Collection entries
++++++++++++++++++++

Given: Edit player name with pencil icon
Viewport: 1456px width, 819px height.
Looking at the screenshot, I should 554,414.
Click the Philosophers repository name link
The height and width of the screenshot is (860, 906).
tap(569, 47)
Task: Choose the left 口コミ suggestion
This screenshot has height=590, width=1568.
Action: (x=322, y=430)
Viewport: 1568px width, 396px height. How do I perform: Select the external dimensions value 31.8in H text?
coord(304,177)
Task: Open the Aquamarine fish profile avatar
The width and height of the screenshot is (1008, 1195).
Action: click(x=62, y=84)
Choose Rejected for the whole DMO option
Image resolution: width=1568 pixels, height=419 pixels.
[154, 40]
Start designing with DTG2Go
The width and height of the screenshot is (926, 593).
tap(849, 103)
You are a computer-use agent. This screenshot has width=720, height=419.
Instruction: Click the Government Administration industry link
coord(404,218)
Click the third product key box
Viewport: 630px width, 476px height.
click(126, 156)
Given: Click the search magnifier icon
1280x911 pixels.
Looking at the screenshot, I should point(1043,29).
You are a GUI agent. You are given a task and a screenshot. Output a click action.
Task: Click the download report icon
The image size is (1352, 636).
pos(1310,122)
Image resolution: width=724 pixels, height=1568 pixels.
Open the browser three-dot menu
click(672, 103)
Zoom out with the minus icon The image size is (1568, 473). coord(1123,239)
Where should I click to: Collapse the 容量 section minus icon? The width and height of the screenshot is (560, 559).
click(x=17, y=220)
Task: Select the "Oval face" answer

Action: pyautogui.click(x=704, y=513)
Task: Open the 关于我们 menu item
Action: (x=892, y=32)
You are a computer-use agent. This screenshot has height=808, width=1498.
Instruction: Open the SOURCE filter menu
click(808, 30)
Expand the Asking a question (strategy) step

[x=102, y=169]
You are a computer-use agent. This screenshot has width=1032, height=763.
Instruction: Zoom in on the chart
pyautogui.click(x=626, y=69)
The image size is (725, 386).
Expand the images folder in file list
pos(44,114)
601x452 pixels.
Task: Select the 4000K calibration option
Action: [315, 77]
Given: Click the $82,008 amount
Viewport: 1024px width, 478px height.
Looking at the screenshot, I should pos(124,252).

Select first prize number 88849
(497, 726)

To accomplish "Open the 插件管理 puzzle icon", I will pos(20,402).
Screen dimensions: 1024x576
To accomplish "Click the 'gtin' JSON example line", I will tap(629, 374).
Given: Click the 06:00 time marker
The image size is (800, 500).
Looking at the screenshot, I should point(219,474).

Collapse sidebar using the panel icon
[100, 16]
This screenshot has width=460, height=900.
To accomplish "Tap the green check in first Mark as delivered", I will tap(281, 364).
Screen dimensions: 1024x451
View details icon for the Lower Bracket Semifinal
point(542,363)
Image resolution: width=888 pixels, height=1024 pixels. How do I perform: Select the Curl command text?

++++++++++++++++++++

DIRECTIONS
The answer is the line with "Collapse sidebar using the panel icon" plus every line after it to the last line of the entries above, copied exactly and with no other lines.

SOLUTION
Collapse sidebar using the panel icon
[100, 16]
This screenshot has width=460, height=900.
To accomplish "Tap the green check in first Mark as delivered", I will tap(281, 364).
Screen dimensions: 1024x451
View details icon for the Lower Bracket Semifinal
point(542,363)
Image resolution: width=888 pixels, height=1024 pixels. How do I perform: Select the Curl command text?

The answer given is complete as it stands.